Now that is an interesting point. Why does one suppose that they gave up mentioning the Covenant? It's because they know that from Nassau to St Andrew's was a watering down, and that many Anglican Churches have rejected that, especially with the disciplining proposed appendix. GAFCON is aware of these rejections. Having stated the (crass) means to judge on orthodoxy, they don't need a Covenant!
Here is a low punch from Tom:
I am delighted that many of the bishops who were at GAFCON are also coming to Lambeth, where their help in pursuing these goals will be invaluable.
He knows perfectly well that many aren't going. He is trying to undermine them with his delight! And here comes a big left hook:
there is something very odd about the proposal to form a 'Council' and then to ask such a body to 'authenticate and recognise confessing Anglican jurisdictions, clergy and congregations' - and then, as an addition, 'to encourage all Anglicans to promote the gospel and defend the faith'. Many Anglicans around the world intend to do that in any case, and will not understand why they need to be 'recognised' or 'authenticated' by a new, self-selected and non-representative body to which they were not invited and which will not itself, it seems be accountable to anyone else.
He later calls the GAFCON outcome:
strange in form and uncertain in destination
And he says a blank cheque to defy a bishop is surely not intended by GAFCON:
That, of course, is the risk when documents are drafted at speed.

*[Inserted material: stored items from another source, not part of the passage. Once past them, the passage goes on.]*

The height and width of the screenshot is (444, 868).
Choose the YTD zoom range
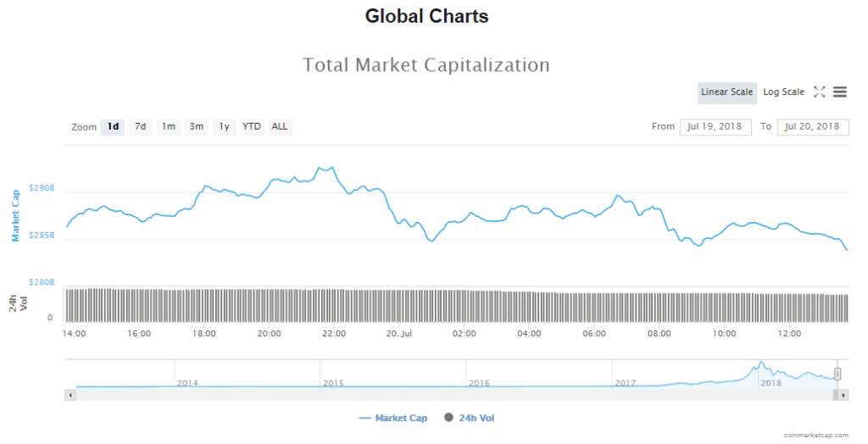click(252, 127)
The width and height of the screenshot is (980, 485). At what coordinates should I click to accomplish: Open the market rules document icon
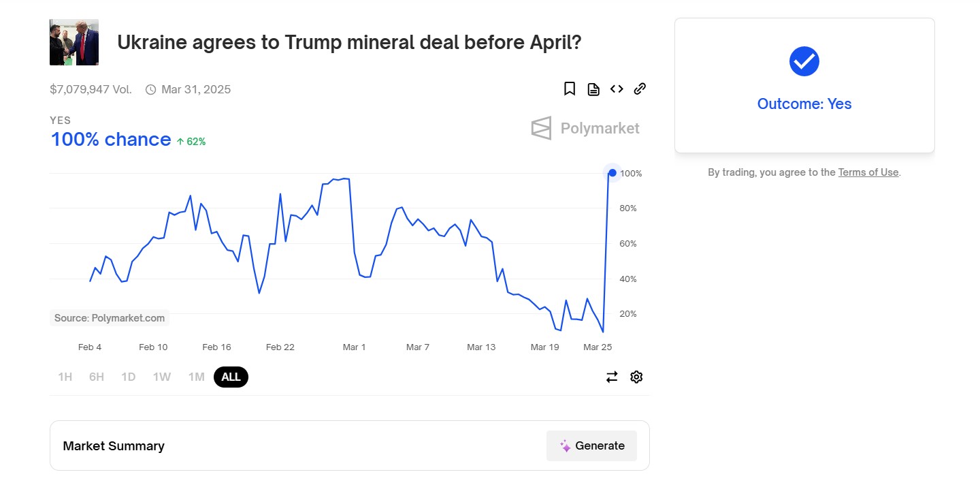pyautogui.click(x=593, y=89)
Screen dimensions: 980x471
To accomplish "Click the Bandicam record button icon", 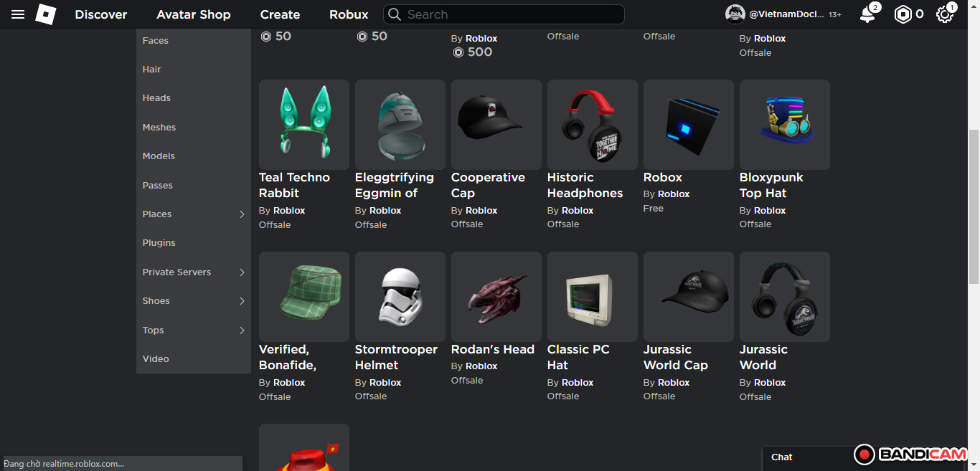I will tap(864, 455).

Ouch to all that, FOCAs! That oh so careful document, the blank cheque, unaccountable, Even I felt that one and it was aimed at those not now super-apostles. He is even against (is Robert Duncan listening?):
the dangerous ambiguities that will result from the suggestion that there should be a new 'territorial jurisdiction for provinces and dioceses of the Anglican Communion, in those areas where churches and leaders are denying the orthodox faith or are preventing its spread.'
Yes, of course clergy in all sorts of circumstances will ask the Primates' Council for oversight, blank cheque or not: that will mean that Primates Council' grows in importance, and Canterbury structures diminish. I bet too they recognise a number of Continuing Anglican Churches. .
He wants GAFCON energies to come into "the existing central councils of the Anglican Communion..."

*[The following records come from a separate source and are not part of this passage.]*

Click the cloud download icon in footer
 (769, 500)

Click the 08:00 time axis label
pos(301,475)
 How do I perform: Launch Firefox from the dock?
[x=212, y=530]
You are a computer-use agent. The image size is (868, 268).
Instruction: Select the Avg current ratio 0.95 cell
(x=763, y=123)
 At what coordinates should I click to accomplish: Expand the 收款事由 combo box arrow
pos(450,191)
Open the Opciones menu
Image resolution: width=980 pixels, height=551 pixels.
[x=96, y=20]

I'm afraid the horse has bolted. GAFCON came before Lambeth, not for an ultimatum, it seems, but to leave Lambeth with some confusion.
GAFCON itself needs to bring its rich experience and gospel-driven exuberance to the larger party where the rest of us are working day and night for the same gospel, the same biblical wisdom, the same Lord.
A looser, decentralised, Anglicanism needs to find itself again, away from the Canterbury and Durham centralisers, that latter based on relying on a Covenant that cannot be adequate to do the job when it is so watered down or rejected.